Media: Wall Street Journal
I’ve been mentioned in an article published by the Wall Street Journal:
In May last year, teenager Elliot Lee confided on his blog, “what’s really struck me this school year is my lack of friends.” His mother, Katy Lee, read the posting and tried to ease any stress she was placing on Elliot, now 17, about his school work. By reading her son’s blog every few days, “I gain insight into what matters to him,” says Ms. Lee, 46, a real-estate agent in Walnut, Calif. “It has opened doors to talking more together.”
I don’t like the quote, but hey, I’m there nonetheless. More quotes of interest from the article:
About 20% of U.S. Internet users between the ages of 12 and 17 have a blog — about four million U.S. teenagers, according to the Pew Internet & American Life Project, a Washington-based nonprofit that researches the impact of the Internet.

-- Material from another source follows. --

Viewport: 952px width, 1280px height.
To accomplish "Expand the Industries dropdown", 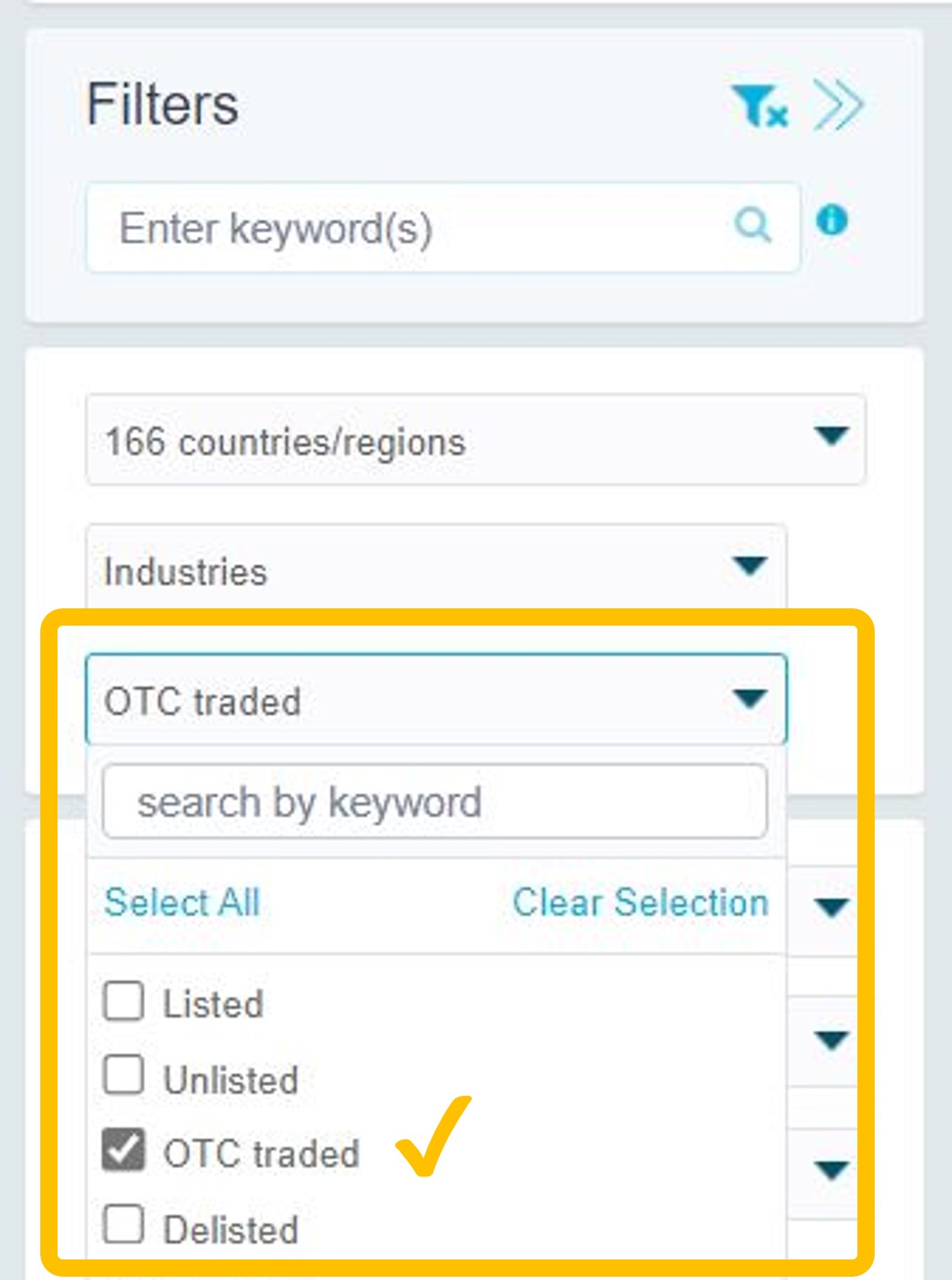I will 436,569.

Many are confiding their feelings and intimate details of their lives — and sometimes posting revealing photographs — to the personal Web sites offered by free services such as MySpace, Xanga, LiveJournal and Multiply.
…
Like cellphone conversations or classroom chatter, teen blogs, with their high doses of misspellings, racy content, and age-appropriate angst, can be inane, earnest or rambling. A 16-year-old blogger’s 2:15 a.m. post, replete with insider shorthand, is typical of the mundane nature of many blogs: “totally lyk slept all day…haha woww…im totally wide awake and bored now…mayb ill do summore h/w [homework]?? mayb not??”
Post a comment if you have any opinions about these snippets.
Ok, the 16 year old’s post is annoying.
And blogging is fun/good/whatever.
Elliot, you are hillarious. Maybe I should spend more time maintaining my blog. Do these people even ask you before they quote you?